So, a L-O-N-G time ago I posted about the novel I’d finished writing, and had this super awesome list of things I was going to do next. Then life happened and the list items didn’t all ticked off. Sometimes I find I need a deadline or a reason to motivate me, so I signed up for a Writer’s Digest Bootcamp to have my first ten pages and query letter critiqued by an agent.
The first thing I learned, that got my heart pounding, was that I had to define my genre. This was #6 on my list from August. Even back then I knew I couldn’t pick an agent until I completed this step, because agents specialize in certain genres, and I needed to pick an agent to review the first 10 pages of my novel and my query letter. Oh no.
I’d heard lots of advice. Figure out the genre of comparable novels and that will tell you your genre. Okay, I’ve got a list of comparable novels, but my google searches of “Dark Tower genre” led to no useful results. I looked on Amazon, but there are so many words on an Amazon page that I wasn’t sure what the genre was, because there was nothing that said “Hey newbie writer, here’s the genre!”

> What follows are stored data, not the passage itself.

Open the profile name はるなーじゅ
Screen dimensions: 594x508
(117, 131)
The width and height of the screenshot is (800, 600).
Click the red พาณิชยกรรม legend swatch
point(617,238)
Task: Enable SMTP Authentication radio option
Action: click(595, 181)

However, after searching like crazy, and even buying an awesome poster from Pop Chart Lab on “A Plotting of Fiction Genres” and hanging it up in my study – looking gorgeous but not helpful – I finally found a resource that makes sense to me: The Book Country Genre Map. This is an amazing, AMAZING site. I was quickly able to drill down into both Science Fiction and Fantasy and see how each genre was defined and what subgenres exist. I’ve pegged my novel as a contemporary fantasy subgenre (I think), but definitely in the genre of fantasy. Now, I may be totally wrong, but at least now I have the vocabulary I need so when I look at the Amazon site and see Books > Science Fiction & Fantasy > Fantasy > Epic under The Gunslinger, by Stephen King, I can translate it to Genre: Epic Fantasy. Sadly, I put this as one of my comparable titles, but I’m not epic fantasy. Thankfully this boot camp is a chance for me to make mistakes and learn from them so when I go to query agents with a completed novel I’ll know better.
I have to admit, I’m loving this aspect of moving my book to the next stage. There is so much about this publishing world that I don’t know and it’s fascinating learning the lingo, the rules and the processes. It’s so different than my day job, but there are really interesting parallels.
Item #6? Done, and will help me finish #5, #7, and #8! Now I really need to get motivated to make a big push on the second draft so I can have someone other than me read this thing!